On October 22, 2025, Reddit, Inc. initiated a federal lawsuit in the Southern District of New York against Perplexity AI, Inc. and associated data-scraping firms. The lawsuit alleges violations of the Digital Millennium Copyright Act’s anti-circumvention provisions, along with claims for unjust enrichment and unfair competition. Reddit characterizes the dispute not as a typical copyright infringement case but as a focused attack on what it terms “industrial-scale” evasion of technical controls designed to protect its content.
The core of Reddit’s complaint revolves around the alleged scraping of its data through Google’s search engine results.
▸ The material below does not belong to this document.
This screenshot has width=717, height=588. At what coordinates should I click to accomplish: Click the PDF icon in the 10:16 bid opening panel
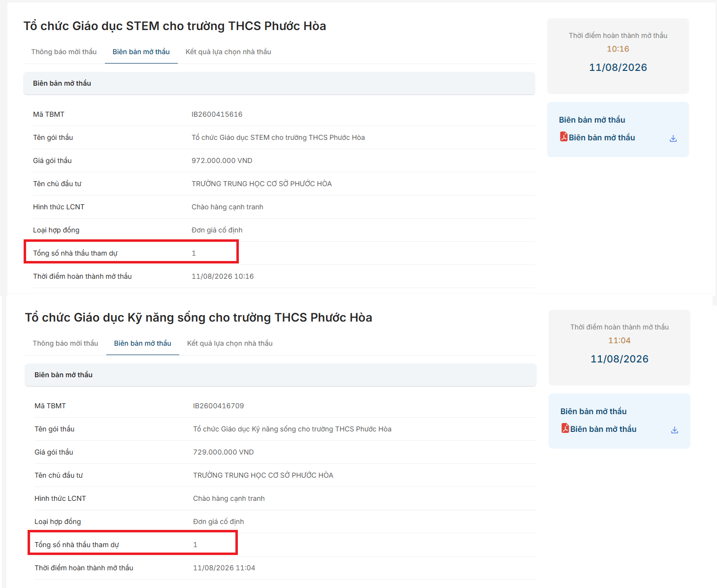(564, 137)
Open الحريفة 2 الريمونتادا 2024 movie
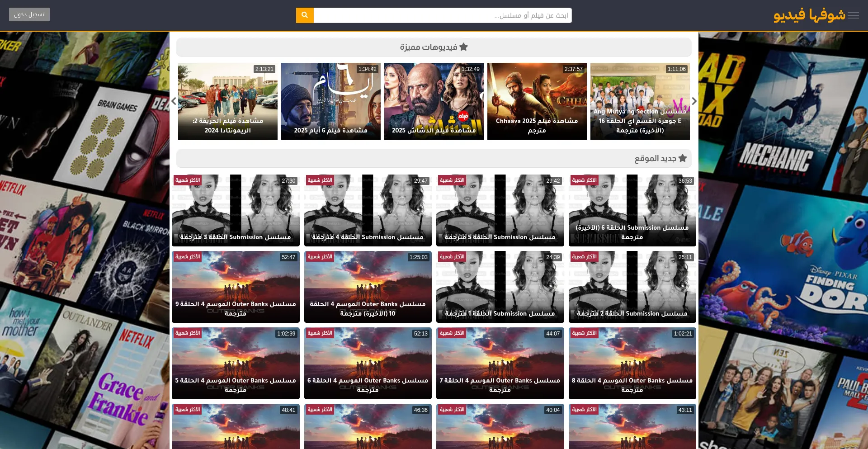 (x=227, y=101)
According to the lawsuit, the defendants employed various deceptive tactics, including masking identities and rotating IP addresses, to extract billions of search-engine results pages that contained Reddit URLs, text, images, and videos. Reddit claims that Perplexity subsequently integrated this harvested data into its “answer engine.”
Key Allegations and Legal Framework
Two significant allegations distinguish this case from others. Reddit asserts it created a post that was indexed by Google but not directly accessible. Within hours, Perplexity’s answer engine reportedly surfaced substantial portions of that post, suggesting that Perplexity or its co-defendants scraped Google’s results and utilized the data. Additionally, after Reddit issued a cease-and-desist notice in May 2024, Perplexity’s citations to Reddit allegedly surged forty-fold, despite its public claims of respecting robots.txt directives.
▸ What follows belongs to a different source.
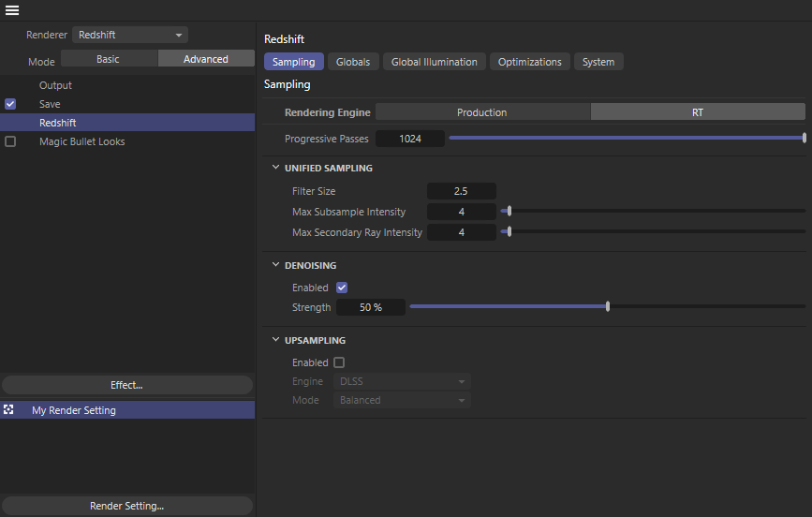Switch to the Optimizations tab
812x517 pixels.
(x=529, y=62)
Rather than disputing how Perplexity used the copyrighted materials, Reddit’s claim under §1201(a)(1) of the DMCA emphasizes the act of circumventing technological measures that control access to copyrighted works. The lawsuit also points to the unlawful actions of the data-scraping co-defendants, alleging that Perplexity collaborated with them to facilitate this large-scale circumvention of Reddit’s and Google’s access controls. Reddit seeks both injunctive relief and damages for the harm caused to its business.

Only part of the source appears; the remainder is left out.